#### TASK DIRECTIONS:
Your answer must consist solely of the line containing "[button] (309, 271)" and each line after it through the end of the data, copied exactly.

§ §

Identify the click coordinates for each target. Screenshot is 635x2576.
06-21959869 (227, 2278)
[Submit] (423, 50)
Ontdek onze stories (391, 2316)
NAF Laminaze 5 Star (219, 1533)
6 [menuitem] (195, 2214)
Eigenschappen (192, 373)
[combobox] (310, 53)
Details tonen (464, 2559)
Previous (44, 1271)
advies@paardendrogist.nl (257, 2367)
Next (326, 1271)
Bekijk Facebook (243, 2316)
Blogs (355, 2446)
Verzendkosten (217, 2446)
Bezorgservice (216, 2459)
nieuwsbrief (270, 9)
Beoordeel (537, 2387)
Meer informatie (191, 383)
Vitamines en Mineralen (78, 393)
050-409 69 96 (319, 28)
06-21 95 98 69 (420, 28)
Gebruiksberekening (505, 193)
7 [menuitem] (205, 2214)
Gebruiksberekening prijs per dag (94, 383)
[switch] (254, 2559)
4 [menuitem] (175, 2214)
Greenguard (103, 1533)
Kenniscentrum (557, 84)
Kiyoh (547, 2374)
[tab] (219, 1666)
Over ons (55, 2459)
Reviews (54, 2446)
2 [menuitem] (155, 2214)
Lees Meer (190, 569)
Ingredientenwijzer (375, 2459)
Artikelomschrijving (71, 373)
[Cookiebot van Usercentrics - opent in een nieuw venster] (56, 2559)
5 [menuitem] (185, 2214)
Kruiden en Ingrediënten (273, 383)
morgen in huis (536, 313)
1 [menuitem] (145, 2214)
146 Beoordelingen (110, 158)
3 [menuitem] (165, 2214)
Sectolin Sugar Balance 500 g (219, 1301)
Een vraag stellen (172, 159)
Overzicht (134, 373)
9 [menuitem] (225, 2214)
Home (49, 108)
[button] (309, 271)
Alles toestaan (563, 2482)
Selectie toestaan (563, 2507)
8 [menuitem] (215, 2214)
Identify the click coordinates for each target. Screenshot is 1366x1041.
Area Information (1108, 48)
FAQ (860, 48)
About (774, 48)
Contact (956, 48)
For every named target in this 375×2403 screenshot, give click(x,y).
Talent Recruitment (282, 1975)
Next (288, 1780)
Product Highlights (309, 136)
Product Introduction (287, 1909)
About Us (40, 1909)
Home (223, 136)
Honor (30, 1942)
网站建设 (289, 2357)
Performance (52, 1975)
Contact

§ §

#### EXERCISE RESULT:
[button] (309, 271)
Alles toestaan (563, 2482)
Selectie toestaan (563, 2507)
8 [menuitem] (215, 2214)
Identify the click coordinates for each target. Screenshot is 1366x1041.
Area Information (1108, 48)
FAQ (860, 48)
About (774, 48)
Contact (956, 48)
For every named target in this 375×2403 screenshot, give click(x,y).
Talent Recruitment (282, 1975)
Next (288, 1780)
Product Highlights (309, 136)
Product Introduction (287, 1909)
About Us (40, 1909)
Home (223, 136)
Honor (30, 1942)
网站建设 (289, 2357)
Performance (52, 1975)
Contact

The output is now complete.